• Directive A:
Rewrite the records as a numbered list with blank lines omitted, starting with the line that contains "指定管理施設について (110, 1399)" and going on through the last line of the records.

________________

# Briggs twin engines issues



## JoeKP (Feb 23, 2012)

I have dealt with 5 of these engines from 17-20 hp. 
On every one the carbs suck and need to be rebuild or completely adjusted. Is this normal for this style and is there a cheap rebuild kit for them. I have one in my craftsman and wan that tractor to run again.


----------



## JoeKP (Feb 23, 2012)

Also. How do you adjust these. I have never really had to adjust any carbs.


----------



## dangeroustoys56 (Jul 26, 2010)

Theres not really any adjustment on them - i own several twin cylender flatheads and theres really no way to adjust them.

________________

• Directive B:
Extend the forum thread about Briggs twin engine carburetor issues from the point where it stops.

Stored data entries:
________________

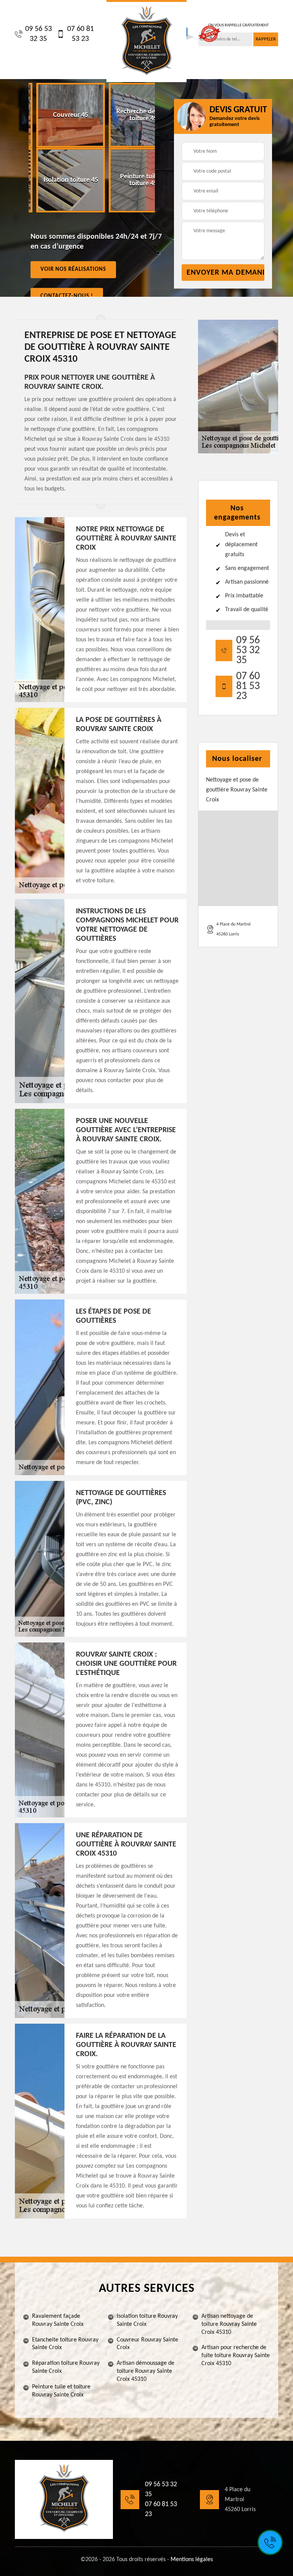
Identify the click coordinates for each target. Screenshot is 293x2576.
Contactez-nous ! (66, 296)
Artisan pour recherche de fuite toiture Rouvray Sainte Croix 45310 (235, 2356)
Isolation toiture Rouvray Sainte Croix (147, 2320)
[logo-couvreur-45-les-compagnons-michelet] (146, 41)
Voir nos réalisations (73, 269)
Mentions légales (192, 2560)
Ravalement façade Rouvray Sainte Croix (58, 2320)
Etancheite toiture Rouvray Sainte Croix (65, 2344)
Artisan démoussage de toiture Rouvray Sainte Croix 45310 (145, 2371)
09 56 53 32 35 (38, 34)
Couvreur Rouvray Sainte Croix (147, 2344)
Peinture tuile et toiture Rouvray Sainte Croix (61, 2391)
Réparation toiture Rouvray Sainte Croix (66, 2367)
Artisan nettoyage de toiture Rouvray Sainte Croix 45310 (229, 2324)
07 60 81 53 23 (80, 34)
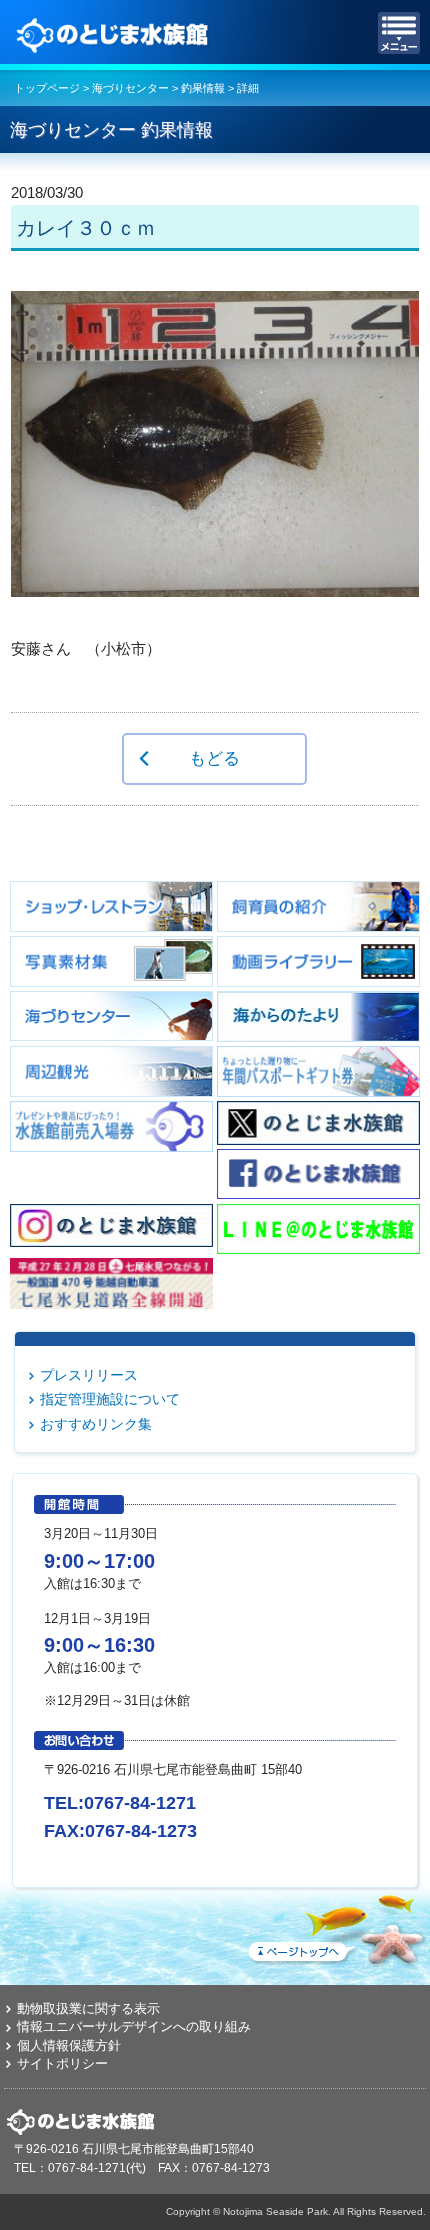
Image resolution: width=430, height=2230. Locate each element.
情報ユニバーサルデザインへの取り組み (134, 2026)
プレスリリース (89, 1375)
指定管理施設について (110, 1399)
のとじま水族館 (115, 33)
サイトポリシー (62, 2063)
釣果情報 (203, 88)
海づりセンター (130, 88)
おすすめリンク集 (96, 1424)
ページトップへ (335, 1926)
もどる (214, 758)
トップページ (47, 88)
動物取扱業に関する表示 (88, 2008)
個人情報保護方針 (69, 2045)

________________

• Task response A:
1. 指定管理施設について (110, 1399)
2. のとじま水族館 (115, 33)
3. サイトポリシー (62, 2063)
4. 釣果情報 (203, 88)
5. 海づりセンター (130, 88)
6. おすすめリンク集 (96, 1424)
7. ページトップへ (335, 1926)
8. もどる (214, 758)
9. トップページ (47, 88)
10. 動物取扱業に関する表示 (88, 2008)
11. 個人情報保護方針 (69, 2045)

• Task response B:
The biggie is gaskets ( specially on twins) and ports inside the carb - i have a 99 17HP twin on a murray hydro - that thing gave me issues starting and running, no matter how many times i cleaned the carb - the gaskets inside the carb were so saturated and old, it mustve leaked thru - i bot a $20 gasket kit that came with a pump kit - it comes with a variety of gaskets- only one fits ( match to the one in your carb) - right off the bat it started and ran beutiful after the gasket change. However, i have a few twins that ive never changed gaskets in and they run great as well - its possible the one had a wrong gasket in it or was used from another tractor before i got it - the PO had tinkered with those tractors before i bot them.

Carb cleanings should be pretty routine , on almost every motor , specially with todays crappy gasoline , unless the carb is drained after every use and checked often - the ethanol destroys rubber, and attracts water, hence corrosion. I cleaned the carb on my 99 weedeater when i bot it- a few years later i checked it and had a layer of rust in the bottom of the float bowl, and that was running the carb out of fuel after every time i mowed.

The OHV motor has even less ways to adjust it per EPA regs on newer motors - basically pre set from factory. You can adapt a different carb to them possibly - something with more adjustability.


----------



## Bob_E (Feb 6, 2013)

google "briggs and stratton 271172"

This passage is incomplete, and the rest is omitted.